SUPPLIED RECORDS START

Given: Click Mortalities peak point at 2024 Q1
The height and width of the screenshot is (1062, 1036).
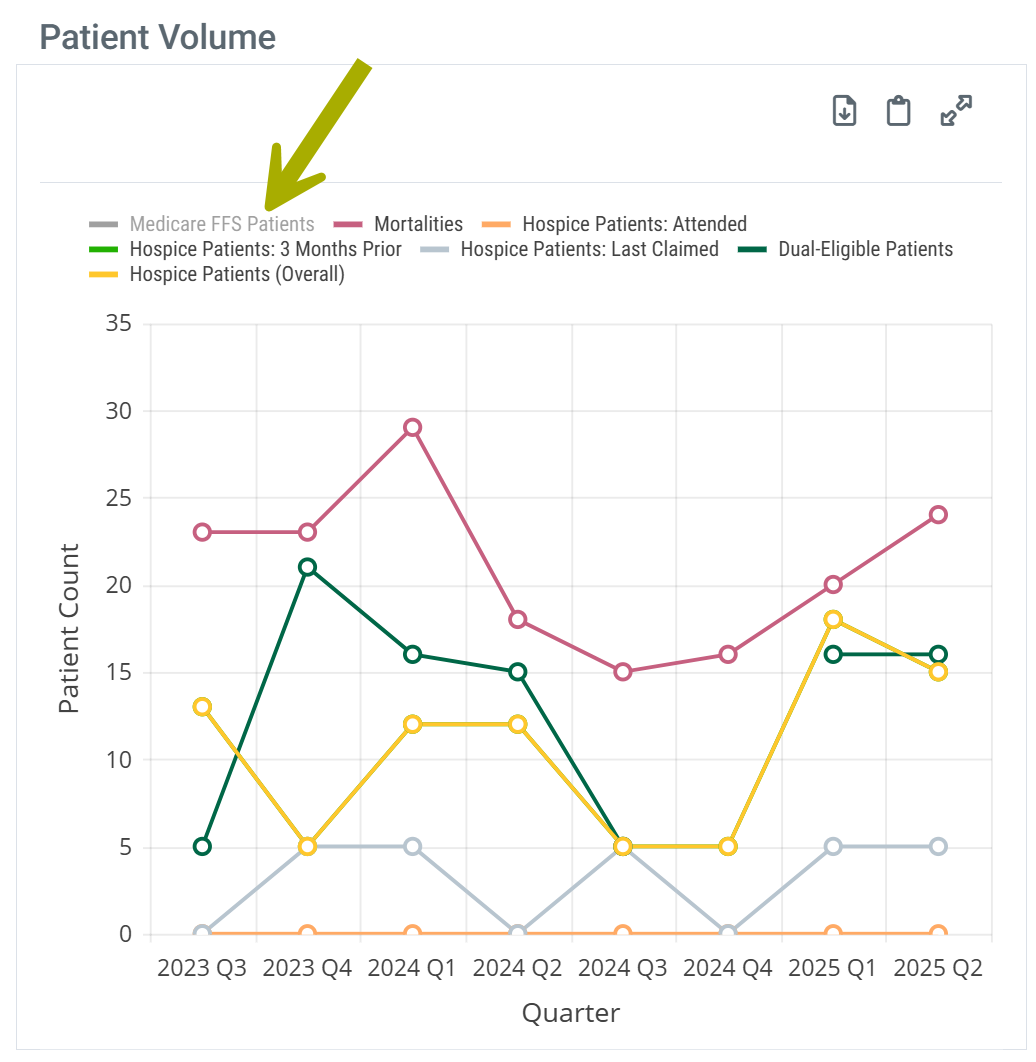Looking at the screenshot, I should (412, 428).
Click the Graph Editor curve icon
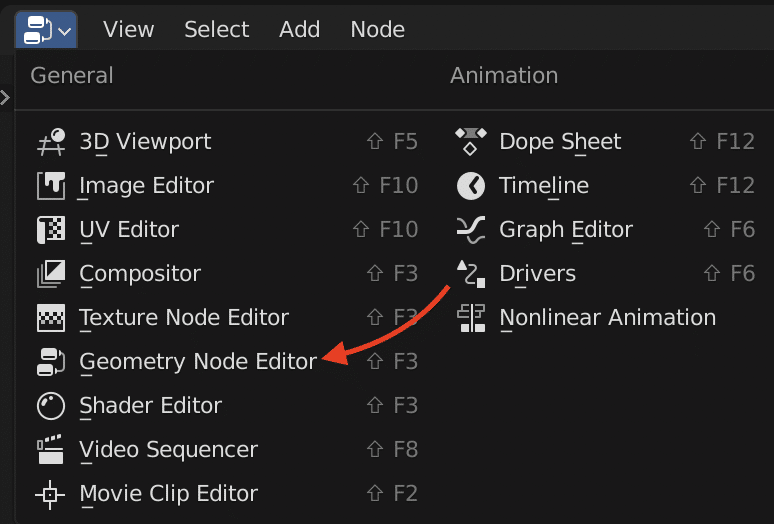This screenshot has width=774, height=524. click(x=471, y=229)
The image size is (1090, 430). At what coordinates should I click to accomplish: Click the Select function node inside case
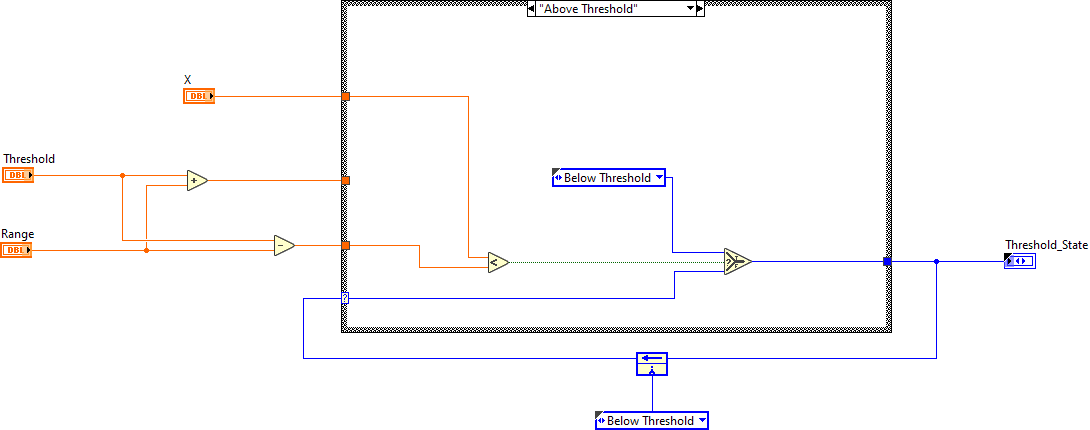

SUPPLIED RECORDS END

**WHAT NEEDS TO BE DONE**
Repeat all of the material above exactly, leaving out pictures.

**FINAL ANSWER**
Given: Click Mortalities peak point at 2024 Q1
The height and width of the screenshot is (1062, 1036).
Looking at the screenshot, I should (412, 428).
Click the Graph Editor curve icon
This screenshot has width=774, height=524. click(x=471, y=229)
The image size is (1090, 430). At what coordinates should I click to accomplish: Click the Select function node inside case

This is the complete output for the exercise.